New Zealand presents a plan to gradually ban the sale of tobacco to young people

New Zealand wants to progressively raise the minimum age to acquire tobacco in a new plan to cut with this addiction that will imply that young people today can

New Zealand presents a plan to gradually ban the sale of tobacco to young people

New Zealand wants to progressively raise the minimum age to acquire tobacco in a new plan to cut with this addiction that will imply that young people today can never buy cigarettes legally, as explained by the government.

Currently, New Zealand prohibits the sale of tobacco under 18 years of age.

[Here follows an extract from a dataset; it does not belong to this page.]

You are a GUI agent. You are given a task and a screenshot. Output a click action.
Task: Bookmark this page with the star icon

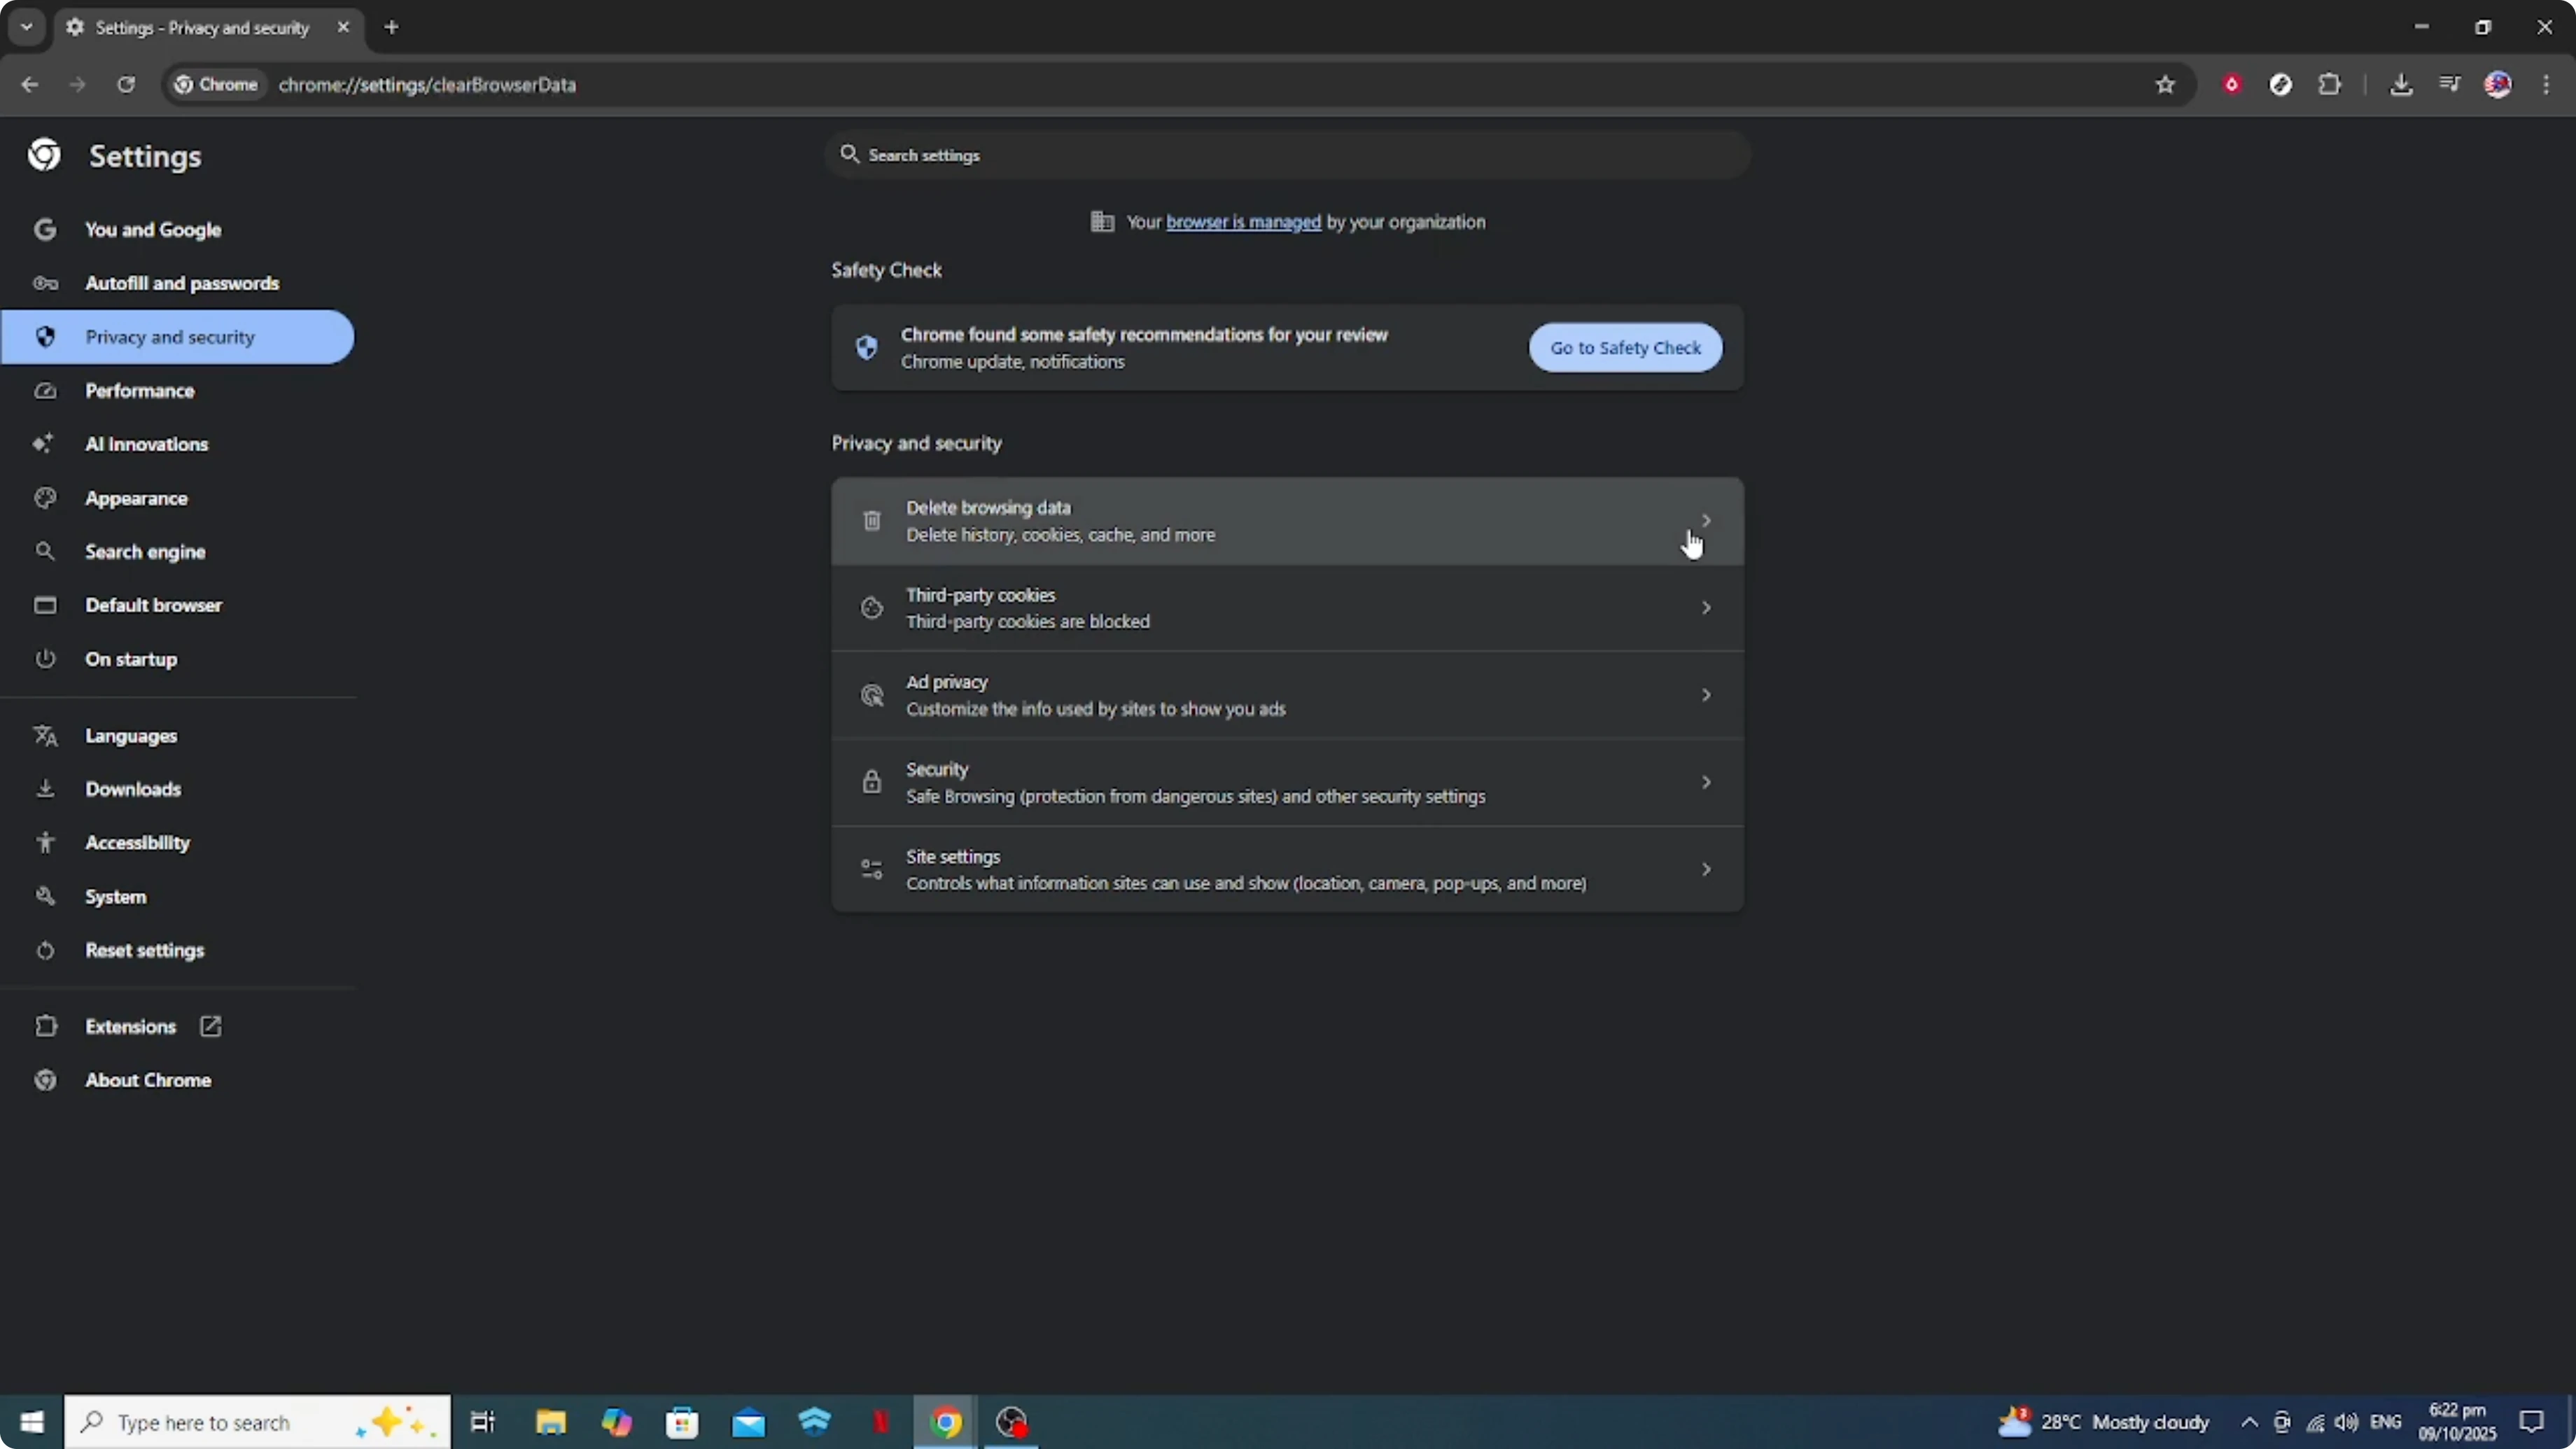click(2164, 85)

With the new law, as of 2027 the prohibition will rise a year every year, thus making the generation that at that time reach 18 can never buy tobacco legally, said the Minister of Health, Ayesha Verrall.

"We want to make sure that people never start smoking (...) As they grow, they and future generations will not be able to legally acquire tobacco, because the truth is that there is no safe age to start smoking", argument.

The Minister said that the Government will also create legislation to restrict where tobacco sells and will only allow products with low nicotine in the market to thus reduce the chances that people become addicted.

According to Verrall, this plan keeps New Zealand as an example of the fight against tobacco, with actions to prohibit the sponsorship of cigarette brands in sports in 1990 or prohibit smoking in bars in 2004. "It is a historical day for the health of Our people, "he said, for depsence adding that" smoking is still the main cause of predictable death in New Zealand and causes one out of four cancers. "

The Minister said that the harmful effects of tobacco raised especially in Maori and Pacific communities, where the average smoking duplicates 13.5% of the rest of the population. The government expects to reduce this percentage to 5% by 2025 which, in the opinion of it, would save the public system 3.6 million dollars.